Abstract

We present a case of a rare lymphoproliferative disease diagnosed while differentiating between the causes of exudative-constrictive pericarditis. An 83-year old man was hospitalized with shortness of breath, edema and newly diagnosed atrial fibrillation (AF). Initially, the signs and symptoms were interpreted as manifestations of heart failure due to old myocardial infarction, arterial hypertension and AF. However, no significant systolic or diastolic dysfunction of the left ventricle and valve disease were identified and natriuretic peptide level was normal. Despite treatment, dyspnea and edema persisted, and pleural effusion (requiring drainage) and pericardial effusion increased. Repeated echocardiography showed signs of exudative-constrictive pericarditis. We consequently excluded the infectious (tuberculosis) and non-infectious (electrolyte disorders, hypothyroidism, solid tumors) etiologies of effusion. Taking into account the long-standing mediastinal lymphadenopathy (the patient had been previously examined, but the cause not identified), anemia, episodes of low-grade fever, weight loss, and polyneuropathy, a lymphoproliferative disease was suspected. Serum protein electrophoresis identified an M spike in the gamma globulin region.

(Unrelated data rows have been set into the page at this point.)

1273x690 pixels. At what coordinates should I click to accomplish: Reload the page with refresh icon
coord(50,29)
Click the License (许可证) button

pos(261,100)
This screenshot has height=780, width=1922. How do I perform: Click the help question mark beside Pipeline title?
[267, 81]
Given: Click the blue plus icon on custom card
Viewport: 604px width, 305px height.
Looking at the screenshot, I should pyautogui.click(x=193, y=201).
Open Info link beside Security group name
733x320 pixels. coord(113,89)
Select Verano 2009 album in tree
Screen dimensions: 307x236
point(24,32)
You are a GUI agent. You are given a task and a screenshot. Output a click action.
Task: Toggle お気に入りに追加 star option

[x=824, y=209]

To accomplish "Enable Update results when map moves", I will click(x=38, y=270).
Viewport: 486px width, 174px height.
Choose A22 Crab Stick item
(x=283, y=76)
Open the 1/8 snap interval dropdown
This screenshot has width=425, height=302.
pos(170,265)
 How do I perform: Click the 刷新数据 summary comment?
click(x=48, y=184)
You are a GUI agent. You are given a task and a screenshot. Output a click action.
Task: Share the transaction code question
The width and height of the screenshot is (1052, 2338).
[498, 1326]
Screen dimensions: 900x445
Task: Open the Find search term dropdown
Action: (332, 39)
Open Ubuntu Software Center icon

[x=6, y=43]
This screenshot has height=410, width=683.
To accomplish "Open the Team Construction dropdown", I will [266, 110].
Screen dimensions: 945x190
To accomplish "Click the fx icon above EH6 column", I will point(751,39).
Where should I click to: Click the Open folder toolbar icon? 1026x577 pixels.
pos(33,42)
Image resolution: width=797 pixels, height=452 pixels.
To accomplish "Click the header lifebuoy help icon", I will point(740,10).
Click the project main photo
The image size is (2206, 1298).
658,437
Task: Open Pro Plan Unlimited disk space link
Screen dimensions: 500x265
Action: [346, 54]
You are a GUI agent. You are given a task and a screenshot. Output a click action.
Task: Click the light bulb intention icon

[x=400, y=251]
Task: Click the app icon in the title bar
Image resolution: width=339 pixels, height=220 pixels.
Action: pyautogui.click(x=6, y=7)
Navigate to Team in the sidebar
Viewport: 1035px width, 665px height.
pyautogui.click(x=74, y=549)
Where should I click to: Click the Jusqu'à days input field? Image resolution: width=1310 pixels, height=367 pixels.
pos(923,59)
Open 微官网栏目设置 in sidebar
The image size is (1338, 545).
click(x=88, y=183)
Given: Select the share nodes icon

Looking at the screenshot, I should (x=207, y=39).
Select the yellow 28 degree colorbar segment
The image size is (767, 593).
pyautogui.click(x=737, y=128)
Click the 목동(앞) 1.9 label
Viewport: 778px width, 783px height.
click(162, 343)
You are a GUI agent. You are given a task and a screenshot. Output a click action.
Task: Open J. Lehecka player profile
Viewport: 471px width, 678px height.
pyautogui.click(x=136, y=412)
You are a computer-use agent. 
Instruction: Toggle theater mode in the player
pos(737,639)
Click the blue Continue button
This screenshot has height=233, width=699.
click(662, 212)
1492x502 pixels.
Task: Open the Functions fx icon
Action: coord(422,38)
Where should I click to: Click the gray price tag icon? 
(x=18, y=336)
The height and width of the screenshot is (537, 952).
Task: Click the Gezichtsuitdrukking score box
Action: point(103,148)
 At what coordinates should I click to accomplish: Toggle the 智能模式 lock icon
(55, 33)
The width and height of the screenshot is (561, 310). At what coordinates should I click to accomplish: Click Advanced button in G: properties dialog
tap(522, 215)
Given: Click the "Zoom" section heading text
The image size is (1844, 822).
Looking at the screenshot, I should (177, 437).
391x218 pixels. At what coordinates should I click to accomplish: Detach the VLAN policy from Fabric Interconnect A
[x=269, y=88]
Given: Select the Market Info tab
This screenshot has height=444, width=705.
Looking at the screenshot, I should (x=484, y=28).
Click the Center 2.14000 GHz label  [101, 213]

Immunophenotyping of peripheral blood lymphocytes and immunohistochemical examination of bone marrow confirmed the diagnosis of mantle cell lymphoma. The patient was referred for specialized treatment. At 5 months of the follow-up, the therapy was successful, the patient was stable with no cardiac complaints, no edema, and no new AF episodes. The case demonstrates the need to strictly follow differential diagnostic algorithms to identify the causes of nonspecific symptoms beyond one medical specialty.